I know that if you dig deep into the theory of cryptographic generation you can find a lot of explanation about this kind of code generation, but when you put it to real usage it's really not that complicated.
Here's the code I use to generate a simple 10 digit unique code.
$alphabet = "aA1!bB2@cC3#dD5%eE6^fF7&gG8*hH9(iI0)jJ4-kK=+lL[mM]nN{oO}pP\qQ/rR,sS.tT?uUvV>xX~yY|zZ`wW$";
$code = '';
$alplhaLenght = strlen($alphabet )-1;
for ($i = 1; $i <= 10; $i++) {
$n = rand(1, $alplhaLenght );
$code .= $alphabet [$n];
}
And here are some generated codes, although you can run it yourself to see it work:
SpQ0T0tyO%
Uwn[MU][.
D|[ROt+Cd@
O6I|w38TRe
Of course, there can be a lot of "improvements" that can be applied to it, to make it more "complicated", but if you apply a md5()
to this, it'll become, let's say "unguessable" . :)
I know the question is old, but it shows up in Google, so...
As others said, rand()
, mt_rand()
or uniqid()
will not guarantee you uniqueness... even openssl_random_pseudo_bytes()
should not be used, since it uses deprecated features of OpenSSL.
What you should use to generate random hash (same as md5) is random_bytes() (introduced in PHP7). To generate hash with same length as MD5:
bin2hex(random_bytes(16));
If you are using PHP 5.x you can get this function by including random_compat library.
Define "unique". If you mean that two tokens cannot have the same value, then hashing isn't enough - it should be backed with a uniqueness test. The fact that you supply the hash algorithm with unique inputs does not guarantee unique outputs.
I ran into an interesting idea a couple of years ago.
Storing two hash values in the datebase, one generated with md5($a) and the other with sha($a). Then chek if both the values are corect. Point is, if the attacker broke your md5(), he cannot break your md5 AND sha in the near future.
Problem is: how can that concept be used with the token generating needed for your problem?

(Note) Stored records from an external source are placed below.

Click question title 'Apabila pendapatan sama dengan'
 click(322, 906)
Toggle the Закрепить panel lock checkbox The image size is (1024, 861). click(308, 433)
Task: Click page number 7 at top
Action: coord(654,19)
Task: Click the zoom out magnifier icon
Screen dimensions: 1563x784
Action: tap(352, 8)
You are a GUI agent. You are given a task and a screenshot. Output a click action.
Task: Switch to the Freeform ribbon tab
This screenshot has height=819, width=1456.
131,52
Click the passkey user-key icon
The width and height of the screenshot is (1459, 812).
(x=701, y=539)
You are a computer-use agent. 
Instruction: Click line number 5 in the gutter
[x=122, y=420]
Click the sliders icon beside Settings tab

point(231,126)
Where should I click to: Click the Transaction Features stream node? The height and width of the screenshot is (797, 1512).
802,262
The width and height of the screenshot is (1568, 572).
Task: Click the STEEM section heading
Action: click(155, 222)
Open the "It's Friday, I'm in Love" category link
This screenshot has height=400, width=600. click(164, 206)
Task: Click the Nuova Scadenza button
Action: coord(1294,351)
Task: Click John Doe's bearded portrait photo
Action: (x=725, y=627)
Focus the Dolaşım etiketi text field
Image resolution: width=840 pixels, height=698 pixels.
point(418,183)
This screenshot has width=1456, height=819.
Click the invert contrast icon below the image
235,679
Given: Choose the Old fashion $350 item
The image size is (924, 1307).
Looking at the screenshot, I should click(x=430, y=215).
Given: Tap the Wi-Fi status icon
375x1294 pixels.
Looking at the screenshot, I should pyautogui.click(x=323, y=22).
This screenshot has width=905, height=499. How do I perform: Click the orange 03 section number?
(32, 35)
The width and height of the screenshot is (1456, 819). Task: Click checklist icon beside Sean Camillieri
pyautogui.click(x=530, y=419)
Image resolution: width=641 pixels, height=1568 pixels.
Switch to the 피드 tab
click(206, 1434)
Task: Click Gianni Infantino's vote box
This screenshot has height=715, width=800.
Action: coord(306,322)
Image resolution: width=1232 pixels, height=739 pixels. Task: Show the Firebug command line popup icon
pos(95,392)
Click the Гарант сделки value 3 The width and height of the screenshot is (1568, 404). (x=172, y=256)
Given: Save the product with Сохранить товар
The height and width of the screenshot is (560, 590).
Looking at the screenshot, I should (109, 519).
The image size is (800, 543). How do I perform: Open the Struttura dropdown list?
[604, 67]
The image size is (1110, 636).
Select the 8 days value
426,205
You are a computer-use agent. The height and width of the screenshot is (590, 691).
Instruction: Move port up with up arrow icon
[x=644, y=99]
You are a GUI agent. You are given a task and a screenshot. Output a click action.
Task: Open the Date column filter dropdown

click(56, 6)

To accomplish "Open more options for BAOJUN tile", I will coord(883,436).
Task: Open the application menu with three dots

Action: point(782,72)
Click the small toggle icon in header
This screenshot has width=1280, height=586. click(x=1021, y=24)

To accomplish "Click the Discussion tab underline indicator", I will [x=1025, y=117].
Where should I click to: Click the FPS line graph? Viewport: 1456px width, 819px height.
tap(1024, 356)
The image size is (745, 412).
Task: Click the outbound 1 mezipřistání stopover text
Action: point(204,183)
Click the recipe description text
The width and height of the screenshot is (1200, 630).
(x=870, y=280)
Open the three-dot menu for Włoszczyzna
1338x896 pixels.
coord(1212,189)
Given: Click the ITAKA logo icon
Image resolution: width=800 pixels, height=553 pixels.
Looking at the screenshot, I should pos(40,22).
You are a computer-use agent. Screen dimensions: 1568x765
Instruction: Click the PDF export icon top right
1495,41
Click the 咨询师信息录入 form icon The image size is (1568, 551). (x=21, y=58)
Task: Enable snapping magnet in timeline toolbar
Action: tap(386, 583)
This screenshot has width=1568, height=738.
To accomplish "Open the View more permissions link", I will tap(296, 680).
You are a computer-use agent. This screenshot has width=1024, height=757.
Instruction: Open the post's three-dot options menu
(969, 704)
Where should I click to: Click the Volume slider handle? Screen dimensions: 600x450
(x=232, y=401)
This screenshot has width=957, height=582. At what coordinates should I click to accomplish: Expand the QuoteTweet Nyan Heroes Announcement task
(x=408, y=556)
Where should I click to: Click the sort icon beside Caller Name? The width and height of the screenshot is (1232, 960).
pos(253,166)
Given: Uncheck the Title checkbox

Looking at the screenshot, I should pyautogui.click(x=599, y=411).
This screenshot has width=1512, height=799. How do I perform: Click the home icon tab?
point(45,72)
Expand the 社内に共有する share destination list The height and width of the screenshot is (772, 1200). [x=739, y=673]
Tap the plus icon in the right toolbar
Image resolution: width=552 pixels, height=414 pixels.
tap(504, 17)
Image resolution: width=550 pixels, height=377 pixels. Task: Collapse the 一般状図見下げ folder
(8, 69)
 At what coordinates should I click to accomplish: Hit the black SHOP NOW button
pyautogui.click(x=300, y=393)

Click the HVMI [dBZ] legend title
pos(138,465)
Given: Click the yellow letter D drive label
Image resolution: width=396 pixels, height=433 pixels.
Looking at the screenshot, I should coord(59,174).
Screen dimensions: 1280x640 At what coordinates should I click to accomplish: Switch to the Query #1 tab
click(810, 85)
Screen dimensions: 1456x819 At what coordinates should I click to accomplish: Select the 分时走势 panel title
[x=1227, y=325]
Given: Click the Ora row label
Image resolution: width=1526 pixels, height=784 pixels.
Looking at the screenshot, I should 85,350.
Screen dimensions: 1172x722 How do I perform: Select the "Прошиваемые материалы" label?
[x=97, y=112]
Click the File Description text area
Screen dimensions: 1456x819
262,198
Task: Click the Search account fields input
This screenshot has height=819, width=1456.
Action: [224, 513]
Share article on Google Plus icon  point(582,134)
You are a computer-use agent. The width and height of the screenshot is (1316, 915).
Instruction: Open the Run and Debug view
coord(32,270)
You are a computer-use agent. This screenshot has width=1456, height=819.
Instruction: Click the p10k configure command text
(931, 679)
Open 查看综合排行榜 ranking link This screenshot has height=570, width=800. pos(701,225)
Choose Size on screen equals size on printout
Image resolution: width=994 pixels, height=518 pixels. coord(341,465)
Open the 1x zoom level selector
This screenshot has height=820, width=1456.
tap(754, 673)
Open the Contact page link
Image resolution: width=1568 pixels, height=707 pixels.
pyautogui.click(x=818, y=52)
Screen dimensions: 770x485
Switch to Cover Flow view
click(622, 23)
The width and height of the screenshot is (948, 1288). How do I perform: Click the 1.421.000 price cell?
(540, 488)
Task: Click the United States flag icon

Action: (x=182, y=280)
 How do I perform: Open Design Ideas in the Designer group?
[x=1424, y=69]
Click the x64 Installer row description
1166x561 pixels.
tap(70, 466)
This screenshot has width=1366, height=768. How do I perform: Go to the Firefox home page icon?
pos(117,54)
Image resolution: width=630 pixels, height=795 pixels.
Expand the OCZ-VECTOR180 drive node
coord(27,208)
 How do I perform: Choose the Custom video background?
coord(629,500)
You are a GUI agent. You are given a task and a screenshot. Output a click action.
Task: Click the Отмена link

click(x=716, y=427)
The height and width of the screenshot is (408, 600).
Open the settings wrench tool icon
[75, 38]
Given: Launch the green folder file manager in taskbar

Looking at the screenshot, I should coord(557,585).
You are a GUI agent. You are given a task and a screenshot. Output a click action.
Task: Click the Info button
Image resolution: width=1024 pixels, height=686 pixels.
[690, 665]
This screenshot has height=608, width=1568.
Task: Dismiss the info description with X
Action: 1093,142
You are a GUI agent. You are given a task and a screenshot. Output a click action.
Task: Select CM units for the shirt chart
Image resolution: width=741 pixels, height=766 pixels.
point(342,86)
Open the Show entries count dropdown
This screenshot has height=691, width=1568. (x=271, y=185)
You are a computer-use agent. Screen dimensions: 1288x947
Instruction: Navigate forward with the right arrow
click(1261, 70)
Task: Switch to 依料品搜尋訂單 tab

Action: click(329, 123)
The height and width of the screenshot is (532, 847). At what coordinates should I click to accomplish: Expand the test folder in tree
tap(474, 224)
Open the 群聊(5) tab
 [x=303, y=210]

MD5 is a decent algorithm for producing data dependent IDs. But in case you have more than one item which has the same bitstream (content), you will be producing two similar MD5 "ids".
So if you are just applying it to a rand()
function, which is guaranteed not to create the same number twice, you are quite safe.
But for a stronger distribution of keys, I'd personally use SHA1 or SHAx etc'... but you will still have the problem of similar data leads to similar keys.